Wenn nicht, dann solltet ihr euch darum kümmern, gibt es doch für Menschen mit besonderen körperlichen, psychischen oder eben auch geistigen Einschränkungen besondere Fördermaßnahmen.
Inwieweit dann etwa eine Beschäftigung in einer einschlägigen Behinderten-Einrichtung möglich ist, müsstet ihr erfragen. Auf jeden Fall solltet ihr da bei den zuständigen Integrationsämtern nachfragen.

Liebe Grüße

Burbacher
 
G

Gast

Gast
Hm, eine Ausbildung hat er ja abgeschlossen - bis zu einem gewissen Grad kann er also sehr wohl Arbeiten verrichten.

Da Du aber auch geschrieben hast, dass er zum überwiegendem Teil nicht durch die Probezeit gekommen ist, weil er unpünktlich oder faul war. Das kann aber absolut nicht an seiner Lernschwäche liegen, oder?!!!
Wenn er faul ist und unpünktlich und daran nichts ändert - wie soll er da jemals einen Job finden und behalten?
Und sein Bestes hat er dann sicherlich nicht gegeben .... sorry, wenn ich das jetzt mal so sage.

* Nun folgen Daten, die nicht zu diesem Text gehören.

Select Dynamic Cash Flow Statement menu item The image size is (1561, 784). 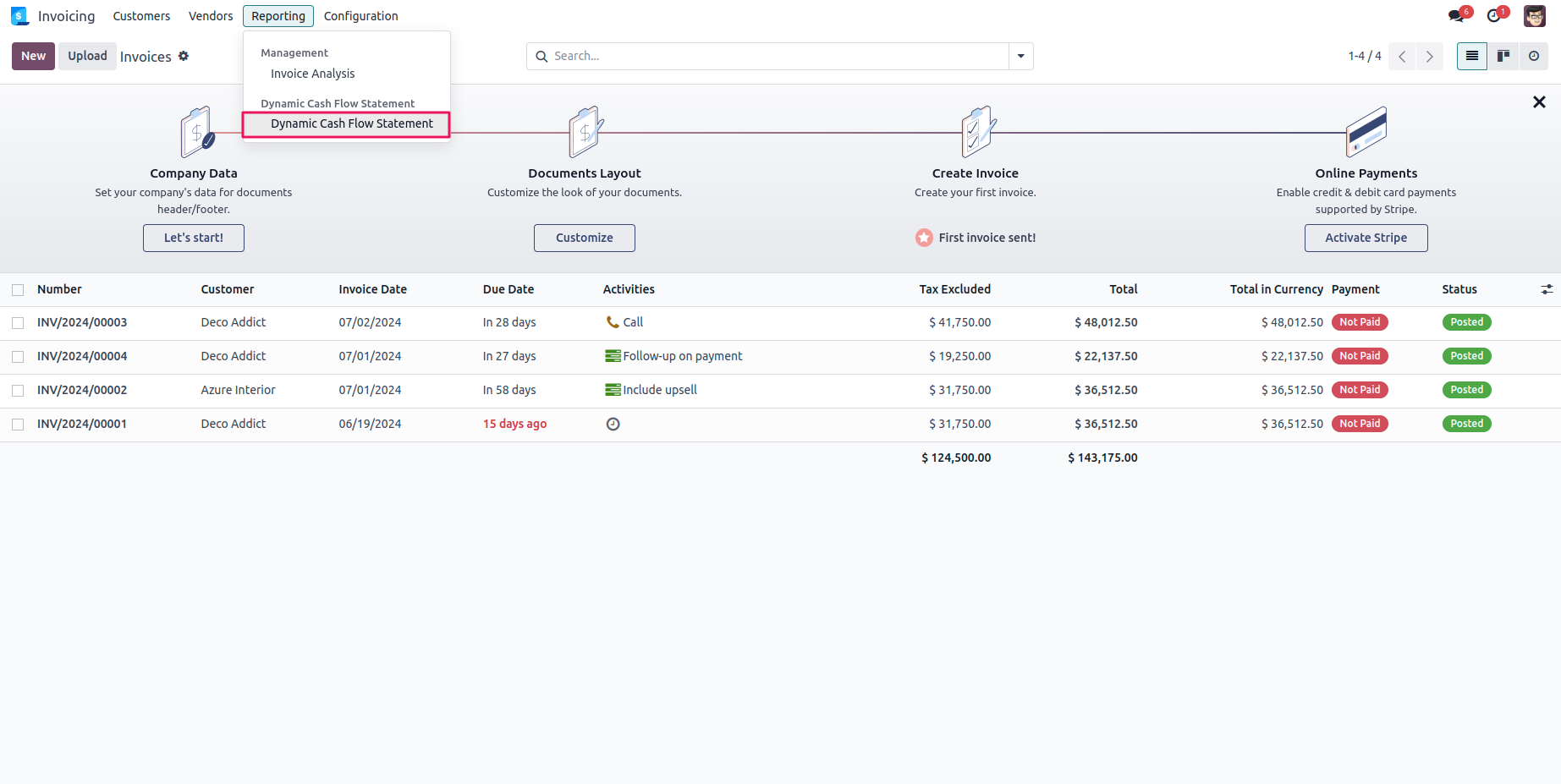[x=351, y=123]
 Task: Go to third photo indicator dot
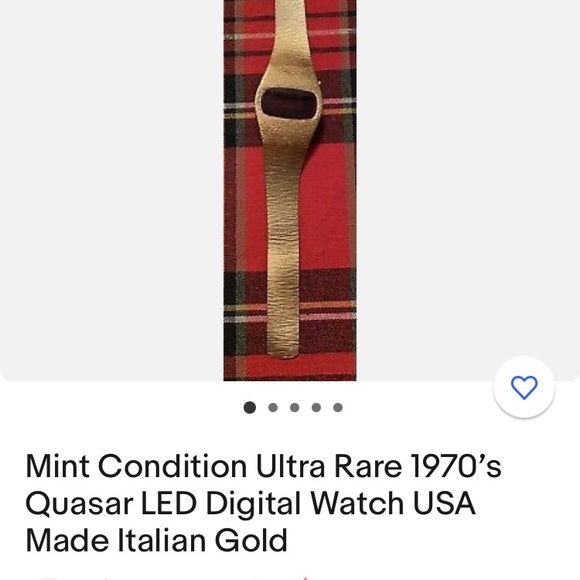(x=294, y=407)
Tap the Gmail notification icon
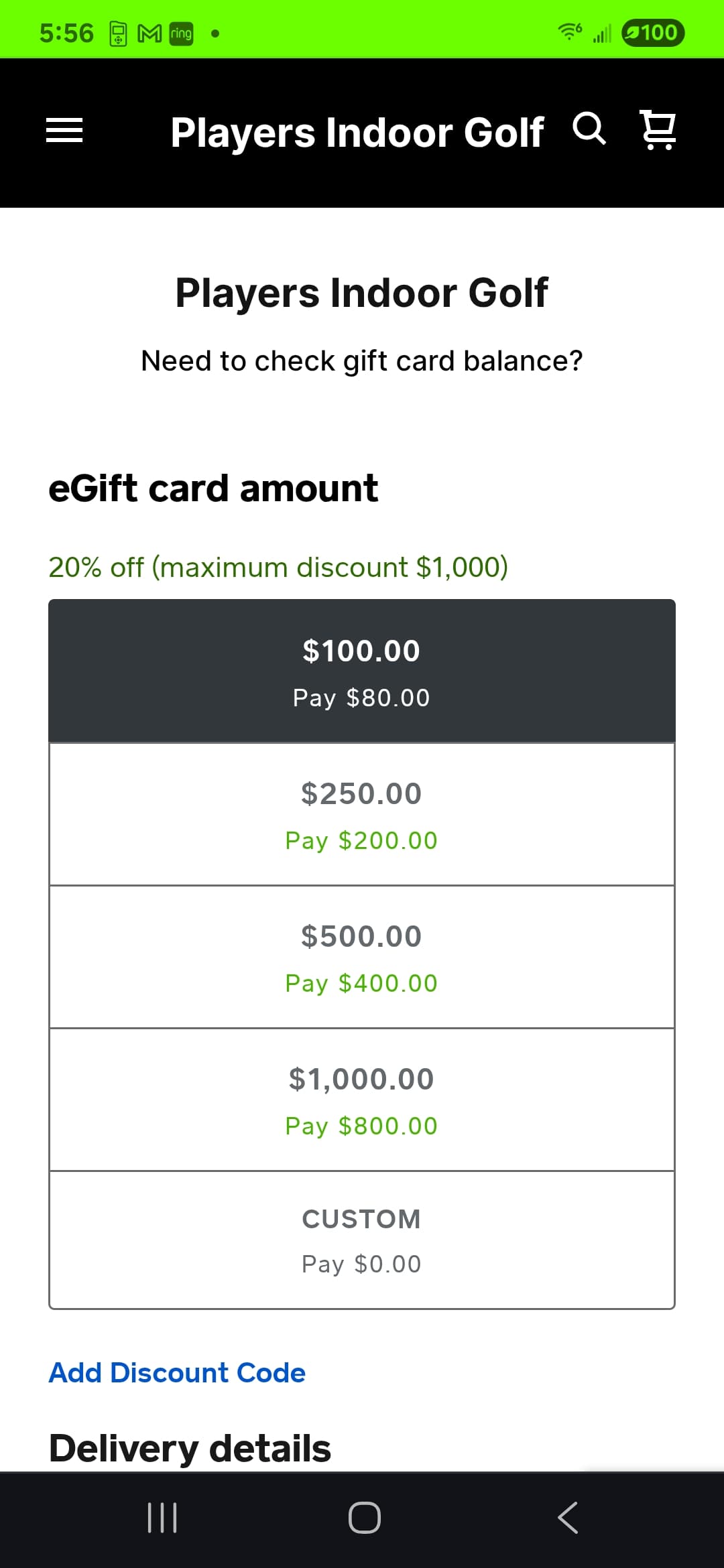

Ich bin der Meinung, dass DU gar nichts tun kannst - und auch nicht solltest. Der Ball liegt nun in seinem Feld und ER sollte mal den Hintern hochkriegen und sich kümmern. Es ist sein Leben, nicht Deins.
Man könnte fast den Eindruck gewinnen, dass er sich schön zurücklehnt, Euch machen lässt und das wars. Sorry, aber wenn er keinen Druck bekommt, wie soll er sich selbst mal weiterentwickeln??

Auch, ob er eine neue Ausbildung machen soll oder nicht: warum willst Du das für ihn entscheiden - das ist doch sein Ding.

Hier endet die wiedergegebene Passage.